I have been using OpenAI for domain model drafts for months, but it has become absolutely useless. Even llama 3.1 8b does better. This test speeks for it self. Try running this simple prompt towards what ever model you can think of: “ List of entity names for enterprise grade task system.

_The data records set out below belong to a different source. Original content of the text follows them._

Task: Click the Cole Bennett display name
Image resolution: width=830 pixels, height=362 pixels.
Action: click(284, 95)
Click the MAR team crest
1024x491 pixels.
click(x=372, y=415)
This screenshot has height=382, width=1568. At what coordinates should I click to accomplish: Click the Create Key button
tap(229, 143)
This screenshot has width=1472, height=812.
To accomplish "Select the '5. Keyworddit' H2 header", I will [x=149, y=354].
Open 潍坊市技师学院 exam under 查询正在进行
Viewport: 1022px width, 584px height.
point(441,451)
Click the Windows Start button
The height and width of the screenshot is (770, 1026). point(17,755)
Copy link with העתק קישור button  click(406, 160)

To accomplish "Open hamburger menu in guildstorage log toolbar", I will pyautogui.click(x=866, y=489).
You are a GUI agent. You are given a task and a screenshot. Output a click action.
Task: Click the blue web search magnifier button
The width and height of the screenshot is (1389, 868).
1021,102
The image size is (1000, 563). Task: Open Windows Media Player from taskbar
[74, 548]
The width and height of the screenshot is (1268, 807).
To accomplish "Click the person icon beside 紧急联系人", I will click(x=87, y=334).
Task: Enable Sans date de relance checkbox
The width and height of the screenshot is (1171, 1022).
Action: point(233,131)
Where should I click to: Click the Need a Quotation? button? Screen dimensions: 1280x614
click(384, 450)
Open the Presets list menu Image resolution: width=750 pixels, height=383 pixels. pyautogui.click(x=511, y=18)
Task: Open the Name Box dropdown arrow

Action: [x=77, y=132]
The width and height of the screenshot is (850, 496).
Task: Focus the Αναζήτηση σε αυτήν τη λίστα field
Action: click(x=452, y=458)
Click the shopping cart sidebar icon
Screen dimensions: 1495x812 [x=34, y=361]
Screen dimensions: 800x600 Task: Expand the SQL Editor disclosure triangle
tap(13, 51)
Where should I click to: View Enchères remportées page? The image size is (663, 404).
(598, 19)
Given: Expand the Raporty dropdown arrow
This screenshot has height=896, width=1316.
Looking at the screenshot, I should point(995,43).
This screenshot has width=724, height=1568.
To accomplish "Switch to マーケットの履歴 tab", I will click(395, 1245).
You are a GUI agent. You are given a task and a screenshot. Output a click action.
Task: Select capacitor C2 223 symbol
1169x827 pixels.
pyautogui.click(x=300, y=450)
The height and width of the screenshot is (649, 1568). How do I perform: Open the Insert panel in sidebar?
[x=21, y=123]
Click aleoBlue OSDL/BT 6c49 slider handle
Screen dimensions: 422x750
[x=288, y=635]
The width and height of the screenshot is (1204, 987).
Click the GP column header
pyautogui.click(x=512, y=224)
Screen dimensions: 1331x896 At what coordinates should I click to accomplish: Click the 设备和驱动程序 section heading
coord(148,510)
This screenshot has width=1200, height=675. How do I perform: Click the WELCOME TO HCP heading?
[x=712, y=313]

Only names.” It illustrates quite well how the gpt-4 models quickly slides of topic.
LLAMA 3.1 8b:
Project Manager
Task
User
Role
Department
Team
Status
Priority
Assignee
Deadline
Category
Subtask
Comment
Attachment
Workflow
Template
Report
Dashboard
Calendar
Notification
Claude sonnet 3.5:
Here’s a list of entity names for an enterprise-grade task system:
Task
Project
User
Team
Milestone
Priority
Status
Category
Tag
Comment
Attachment
Workflow
Notification
TimeEntry
Role
Permission
Dashboard
Report
Sprint
Dependency
Assignee
Stakeholder
Deadline
Subtask
Template
OpenAI gpt4o:
TaskMaster
TaskPro
TaskCentral
TaskFlow
TaskManager
TaskPrime
TaskNavigator
TaskFusion
TaskTrack
TaskForge
TaskVision
TaskPulse
TaskSync
TaskLink
TaskWorks
TaskSphere
TaskWise
TaskGrid
TaskCloud
TaskElite
TaskMatrix
TaskHub
TaskLogic
TaskEngine
TaskNet
OpenAI gpt4o-mini:
TaskMaster
TaskWave
TaskForge
TaskVault
TaskLink
TaskStream
TaskSphere
TaskPulse
TaskFusion
TaskNet
OpenAI gpt4 (legacy):
TaskTraverse
TaskForceOne
EnterpriseTaskNet
TaskTitan
TaskMajestic
TaskPioneer
TaskConductor
TaskMasterPro
TaskVertex
TaskEnterpriseHub
Conclusion: Iam paying 25$ a month for a completely useless service. Iam using different llm models for lots of developer related task, and I am about to give up on OpenAI. The only reason iam still paying my subscription is to be in line when OpenAI’s next major version is published. But I am loosing faith that it is ever going to happen. I have in the past experienced better performance from OpenAI. What is happening? I would very much like a trustworthy roadmap from OpenAI. Right now I feel very stupid holding on to my 25$ subscription.
Nice to see you back even if it’s for a complaint.
I ran your prompt with 4o and got 25 results. Not sure if these are the words you are looking for though. What you can try is to deactivate Browsing, DALL-E and maybe the code interpreter in your customizations.
As you see in the very light test I ran, many of the suggestions for entity names are totally of topic on OpenAI models. Other models listed in my example has no hard time meeting request/ staying on topic. When it comes to other more complex domain model suggestions things gets even worse for OpenAI models.
No. I used it in past with no responses like what I get now. It’s degraded. Iam also using the APIwith same results. Have been running workflows I have been running long time ago, that are completely useless now. If the current responses are supposed to be high school grade and next generation of models to deliver phd grade answers I guess iam going to be disappointed. Now that Claude/ Anthropic sonnet 3.5 and LLAMA 3,1 is out, it does really make sense with such kind of excuses, like bad user prompting in cases that are pretty straight forward.
Otherwise, I will leave it at this. It would be possible for me to create a prompt that will elicit the answer for this single question but I don’t think you are interested in a solution.
I ran nikolaimanigoff’s prompt just as he posted it in 4o and got 40 results. That was with browsing, DALL-E and code interpreter activated. His list with every entity prefixed by “Task…” just seems odd.
Here are some entity names for an enterprise-grade task management system:
Task
Project
Milestone
Subtask
User
Team
Role
Permission
Assignment
Status
Priority
Comment
Attachment
Label
Due Date
Time Log
Notification
Template
Tag
Checklist
Recurring Task
Dependency
Audit Log
Activity Stream
Report
Dashboard
Calendar
Reminder
Goal
Resource
Workload
Sprint
Kanban Board
Gantt Chart
Integration
Webhook
API Key
Custom Field
Workflow
Approval
These entities cover a broad range of functionalities typically found in comprehensive task management systems, enabling efficient project and task tracking, user management, and integration capabilities.